Exercise directions:
Present the lines below as a numbered list, leaving out any blank lines.

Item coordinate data
-- start --

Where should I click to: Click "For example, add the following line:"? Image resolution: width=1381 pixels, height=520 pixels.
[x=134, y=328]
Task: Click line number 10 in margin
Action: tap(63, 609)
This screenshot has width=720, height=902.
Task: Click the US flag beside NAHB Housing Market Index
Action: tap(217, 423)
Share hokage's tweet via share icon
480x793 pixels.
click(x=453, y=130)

-- end --

Problem solution:
1. Where should I click to: Click "For example, add the following line:"? Image resolution: width=1381 pixels, height=520 pixels.
2. [x=134, y=328]
3. Task: Click line number 10 in margin
4. Action: tap(63, 609)
5. This screenshot has width=720, height=902.
6. Task: Click the US flag beside NAHB Housing Market Index
7. Action: tap(217, 423)
8. Share hokage's tweet via share icon
9. 480x793 pixels.
10. click(x=453, y=130)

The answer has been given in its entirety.